How commissioning supports our strategy ambitions
We have set out some principles that guide how we approach the task of commissioning social care provision. Commissioning is simply a business process, through which needs are assessed, responses planned, and the required services are contracted or arranged, and later evaluated.
With such significant demand for social care services in Dorset, it’s important that we get this planning process right. We will face our financial challenges by being ambitious and creative in the way we shape future services. The social care system doesn’t work in isolation. We will develop strong partnerships to ensure that we commission the right joined-up support.
We will:
- commission with the NHS and other statutory bodies
- involve the community and community-based organisations in shaping our plans and services
- work with the social care provider market as partners, as well as through contractual relationships
- develop partnerships that focus on ‘place’, shaping services to local needs
- develop strategic partnerships that focus on a shared understanding of our challenges and the possible solutions
We will commission services that are flexible, adaptive and responsive to local community needs, recognising that needs change over time.
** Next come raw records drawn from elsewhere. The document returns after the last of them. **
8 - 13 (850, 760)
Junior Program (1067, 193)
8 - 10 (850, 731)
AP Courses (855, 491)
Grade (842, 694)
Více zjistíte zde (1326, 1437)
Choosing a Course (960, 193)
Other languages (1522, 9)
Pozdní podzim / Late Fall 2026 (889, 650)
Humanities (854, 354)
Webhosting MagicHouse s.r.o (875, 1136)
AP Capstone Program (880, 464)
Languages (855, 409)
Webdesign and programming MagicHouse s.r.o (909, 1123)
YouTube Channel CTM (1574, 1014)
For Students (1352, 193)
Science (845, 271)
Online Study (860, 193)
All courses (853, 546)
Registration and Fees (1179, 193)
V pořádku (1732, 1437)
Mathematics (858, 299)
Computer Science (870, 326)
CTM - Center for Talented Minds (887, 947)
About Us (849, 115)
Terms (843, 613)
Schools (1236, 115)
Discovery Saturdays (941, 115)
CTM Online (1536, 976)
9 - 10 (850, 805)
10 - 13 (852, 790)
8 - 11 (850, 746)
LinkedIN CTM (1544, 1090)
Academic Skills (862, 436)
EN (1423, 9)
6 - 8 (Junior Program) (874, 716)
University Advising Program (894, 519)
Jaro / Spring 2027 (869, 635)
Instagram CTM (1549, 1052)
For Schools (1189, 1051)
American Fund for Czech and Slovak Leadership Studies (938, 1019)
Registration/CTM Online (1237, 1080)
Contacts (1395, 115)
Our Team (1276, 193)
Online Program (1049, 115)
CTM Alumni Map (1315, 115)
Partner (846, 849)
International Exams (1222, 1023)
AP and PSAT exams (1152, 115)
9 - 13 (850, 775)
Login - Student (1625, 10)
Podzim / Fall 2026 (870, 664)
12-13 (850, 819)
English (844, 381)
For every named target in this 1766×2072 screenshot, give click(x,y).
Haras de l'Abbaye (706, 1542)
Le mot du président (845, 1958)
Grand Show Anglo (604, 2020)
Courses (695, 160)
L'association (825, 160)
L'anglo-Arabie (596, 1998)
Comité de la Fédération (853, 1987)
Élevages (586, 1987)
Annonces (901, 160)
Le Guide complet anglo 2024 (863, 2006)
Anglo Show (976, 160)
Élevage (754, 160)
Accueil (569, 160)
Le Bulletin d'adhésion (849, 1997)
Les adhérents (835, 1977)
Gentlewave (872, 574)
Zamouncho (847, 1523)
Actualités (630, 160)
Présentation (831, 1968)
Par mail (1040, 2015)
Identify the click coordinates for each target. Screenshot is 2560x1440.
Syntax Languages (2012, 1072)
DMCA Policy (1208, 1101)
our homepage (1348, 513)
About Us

We will involve people – foremost, the people who need our support, and their carers – in the development of support, using a coproduction approach.
We will strive to share power, working together, ensuring everyone is involved; We will understand co-production as widely as possible: fundamentally about involving those who benefit from our services, but also wider communities, community organisations, independent providers and statutory partners. We will deliver great outcomes through strengths-based commissioning, building a support system that makes the best use of the strengths and assets of our communities and people.
For this we will develop a detailed understanding of the actual strengths and needs of adults within the local place at both an individual and population level, alongside risks and opportunities, and work with people and organisations to design and invest in different forms of services and support. We set out these principles in our Commissioning Intentions, published and shared for comment in February 2021.